BT Counterpane CTO Bruce Schneier also points out that the kill-switch concept in general can create more security problems than it purports to solve.  
 
An Internet kill switch also carries plenty of unforeseen consequences, and not just in the US. The Internet is a global network that most businesses and utilities depend on to function, many of them in mission-critical ways – shutting down parts of the Internet in the US would have global ramifications.  
 
Which may be why Senator Lieberman’s chief defense of the PCNAA besides the usual national-security concerns is that the law is necessary to protect Internet service providers from lawsuits. So, for example, if the President orders AT&T to shut down its entire data network to ward off a cyberattack, AT&T’s corporate customers – or anyone else affected – can’t sue the telco for damages due to the business losses they might suffer during the shutdown.
 
Also, says Lieberman somewhat disingenuously, China shuts down its Internet all the time, so why can’t we? 
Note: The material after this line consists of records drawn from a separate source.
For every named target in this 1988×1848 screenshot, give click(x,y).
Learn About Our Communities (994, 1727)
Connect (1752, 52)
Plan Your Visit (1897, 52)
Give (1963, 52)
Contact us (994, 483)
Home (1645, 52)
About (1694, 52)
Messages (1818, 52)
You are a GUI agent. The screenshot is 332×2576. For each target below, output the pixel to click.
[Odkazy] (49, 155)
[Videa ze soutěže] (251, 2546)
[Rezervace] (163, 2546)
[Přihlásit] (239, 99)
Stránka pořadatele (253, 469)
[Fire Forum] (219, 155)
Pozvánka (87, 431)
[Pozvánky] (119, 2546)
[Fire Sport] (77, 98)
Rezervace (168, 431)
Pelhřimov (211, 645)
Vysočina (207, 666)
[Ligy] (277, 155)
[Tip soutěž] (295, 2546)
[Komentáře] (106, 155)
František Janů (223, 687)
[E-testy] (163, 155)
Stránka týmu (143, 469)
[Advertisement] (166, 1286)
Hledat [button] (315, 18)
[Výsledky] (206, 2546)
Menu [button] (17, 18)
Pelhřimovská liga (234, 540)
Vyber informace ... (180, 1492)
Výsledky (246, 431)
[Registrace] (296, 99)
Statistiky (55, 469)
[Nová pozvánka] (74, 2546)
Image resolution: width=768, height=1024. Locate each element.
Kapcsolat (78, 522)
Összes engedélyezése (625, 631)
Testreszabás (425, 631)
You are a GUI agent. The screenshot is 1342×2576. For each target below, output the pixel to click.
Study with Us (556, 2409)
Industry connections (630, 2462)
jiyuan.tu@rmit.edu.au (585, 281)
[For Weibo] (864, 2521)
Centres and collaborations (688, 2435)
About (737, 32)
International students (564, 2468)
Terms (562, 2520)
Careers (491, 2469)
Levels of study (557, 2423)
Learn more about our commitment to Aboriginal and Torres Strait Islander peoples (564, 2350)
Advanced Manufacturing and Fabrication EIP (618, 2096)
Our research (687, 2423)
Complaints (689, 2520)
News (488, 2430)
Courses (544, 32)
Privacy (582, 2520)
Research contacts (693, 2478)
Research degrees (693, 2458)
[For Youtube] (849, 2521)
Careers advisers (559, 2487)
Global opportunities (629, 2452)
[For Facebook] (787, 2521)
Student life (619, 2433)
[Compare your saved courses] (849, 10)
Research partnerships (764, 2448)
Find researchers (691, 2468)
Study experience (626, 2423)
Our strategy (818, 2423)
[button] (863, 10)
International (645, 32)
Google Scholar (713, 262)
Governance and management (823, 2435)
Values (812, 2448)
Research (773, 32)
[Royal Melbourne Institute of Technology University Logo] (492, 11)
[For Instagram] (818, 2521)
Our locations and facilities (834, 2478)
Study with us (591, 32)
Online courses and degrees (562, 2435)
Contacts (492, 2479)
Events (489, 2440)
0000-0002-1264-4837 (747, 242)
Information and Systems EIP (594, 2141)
No wonder the conspiracy wingnuts are worried. 
 
None of this is to say that hacker attacks on “critical infrastructure” (whatever that means) aren’t a potential threat, whether they’re carried out by terrorists, rogue states or organized crime syndicates.  
 
But the actual nature of the threat has been blown way out of proportion. And as long as that’s the case, politicians will continue to propose overblown and useless solutions.